- _WORK TASK_
Restate the following records word for word without images.

** Opening DATASET CONTENT block **

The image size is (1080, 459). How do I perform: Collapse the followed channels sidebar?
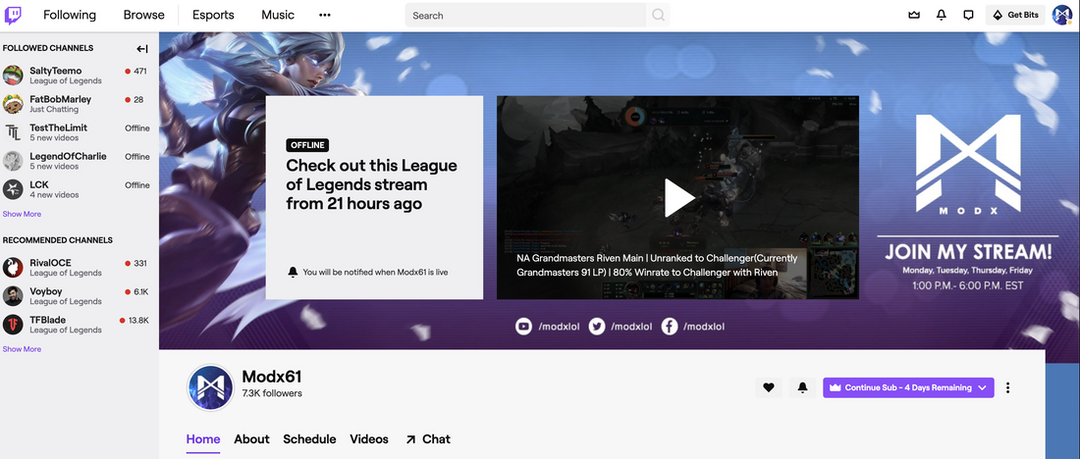(142, 48)
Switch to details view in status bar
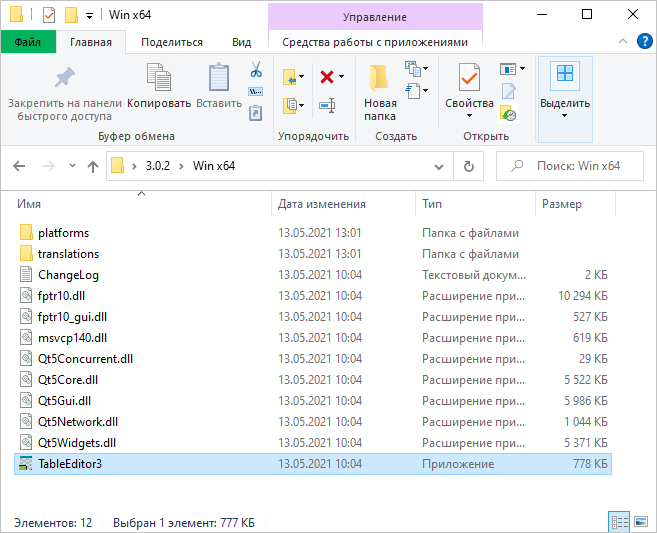The width and height of the screenshot is (657, 533). (x=619, y=522)
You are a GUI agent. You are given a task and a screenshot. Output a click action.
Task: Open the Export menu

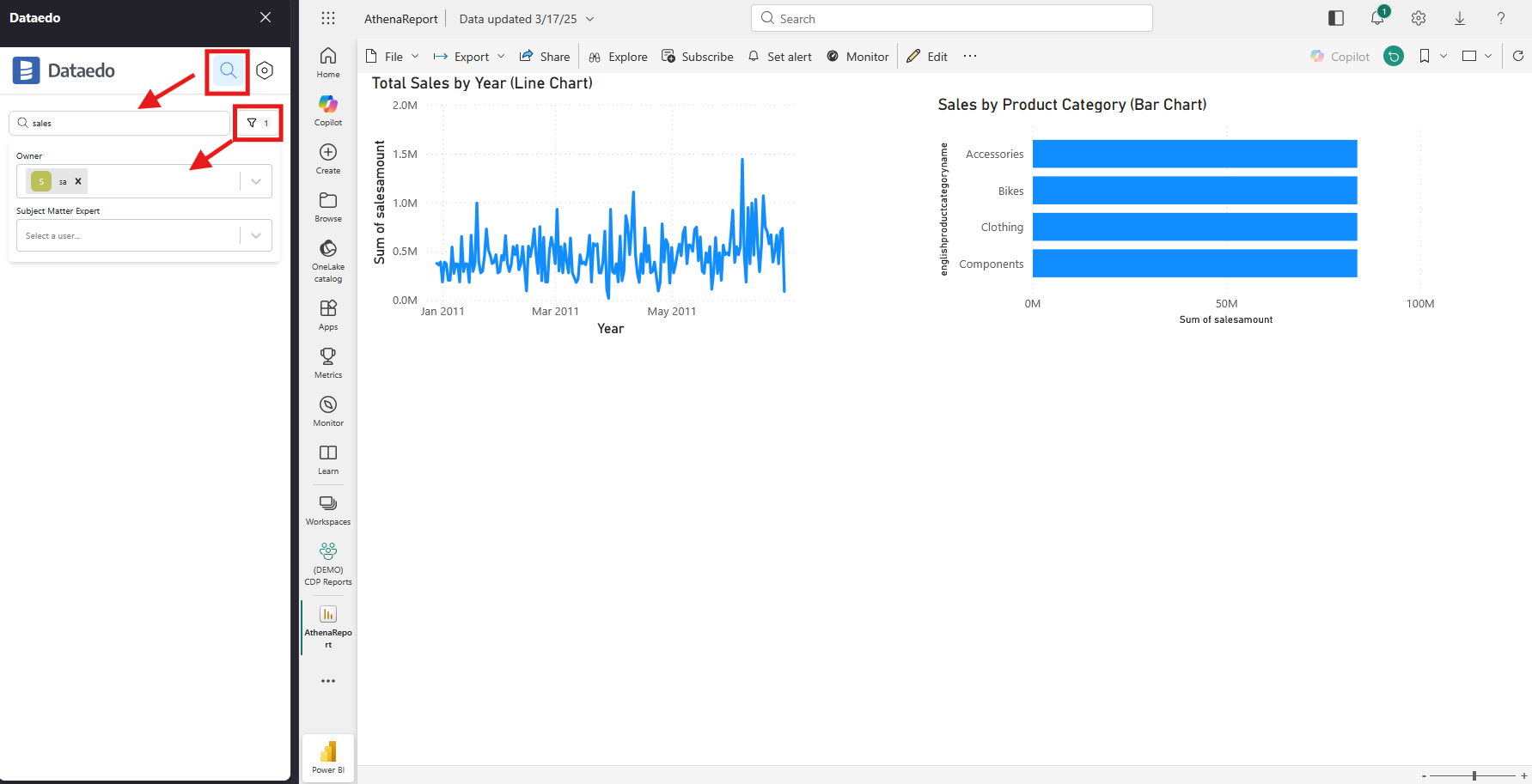coord(469,57)
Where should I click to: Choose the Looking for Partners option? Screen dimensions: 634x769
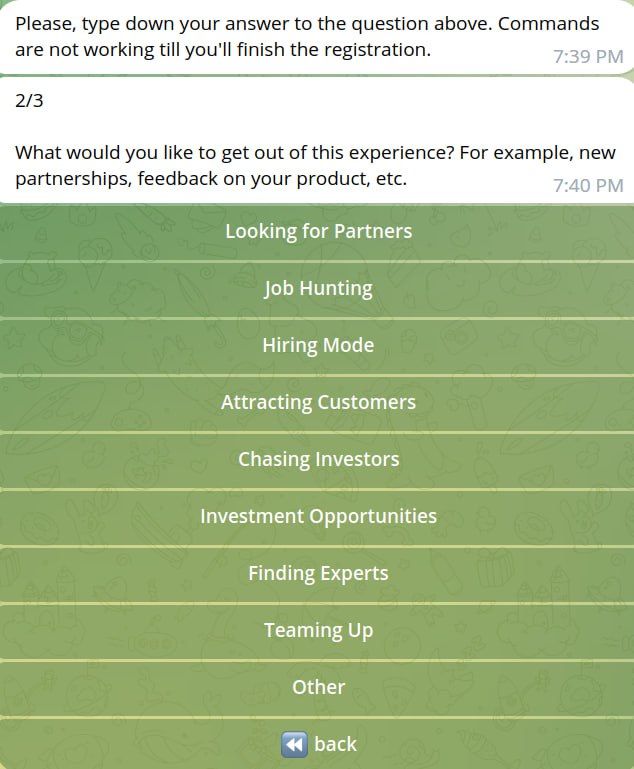coord(318,232)
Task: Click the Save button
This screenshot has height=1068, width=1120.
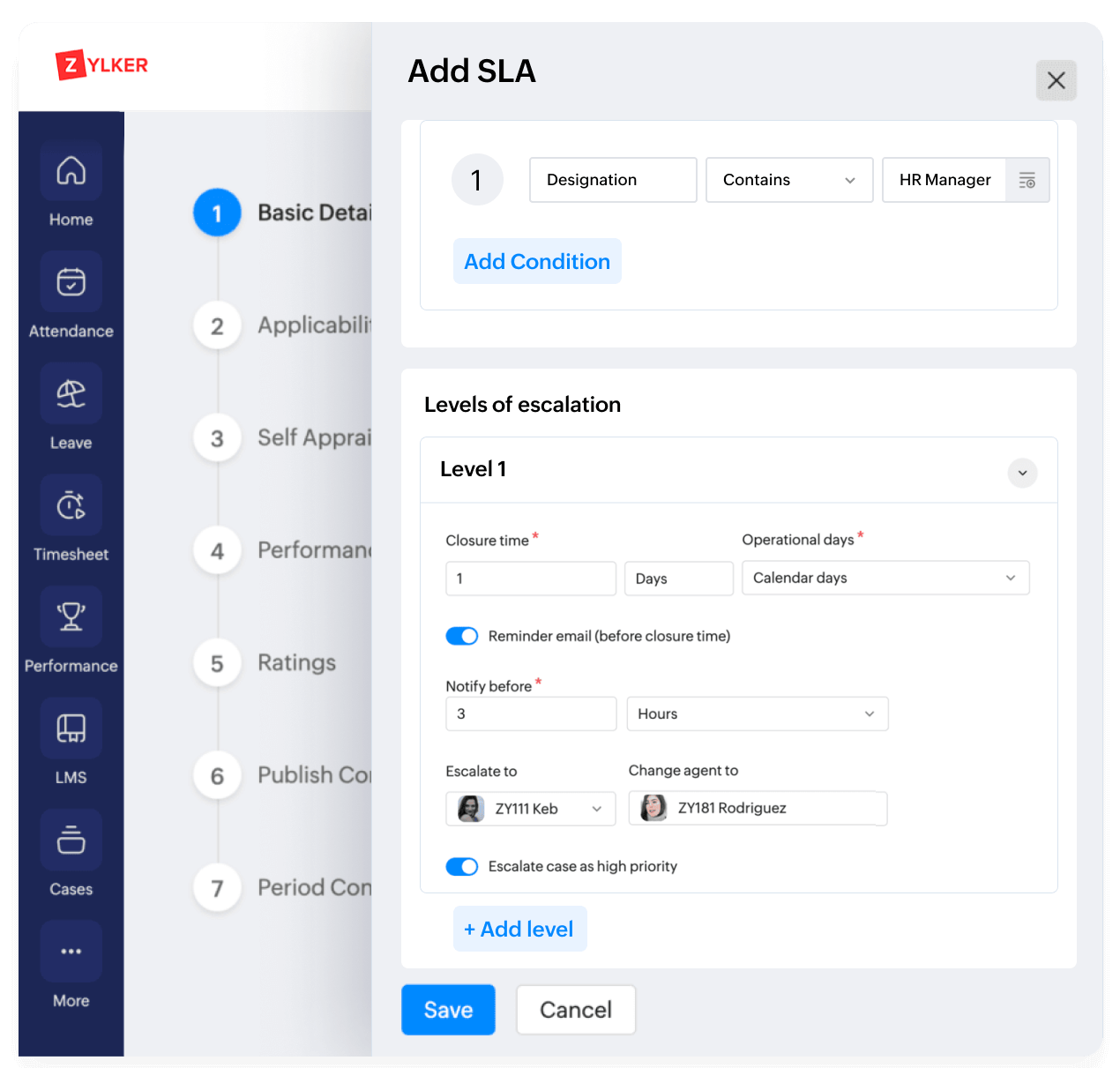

** Closing DATASET CONTENT block **

- _YOUR RESPONSE_
The image size is (1080, 459). How do I perform: Collapse the followed channels sidebar?
(142, 48)
Switch to details view in status bar
The width and height of the screenshot is (657, 533). (x=619, y=522)
You are a GUI agent. You are given a task and a screenshot. Output a click action.
Task: Open the Export menu

coord(469,57)
Where should I click to: Choose the Looking for Partners option? Screen dimensions: 634x769
coord(318,232)
Task: Click the Save button
This screenshot has height=1068, width=1120.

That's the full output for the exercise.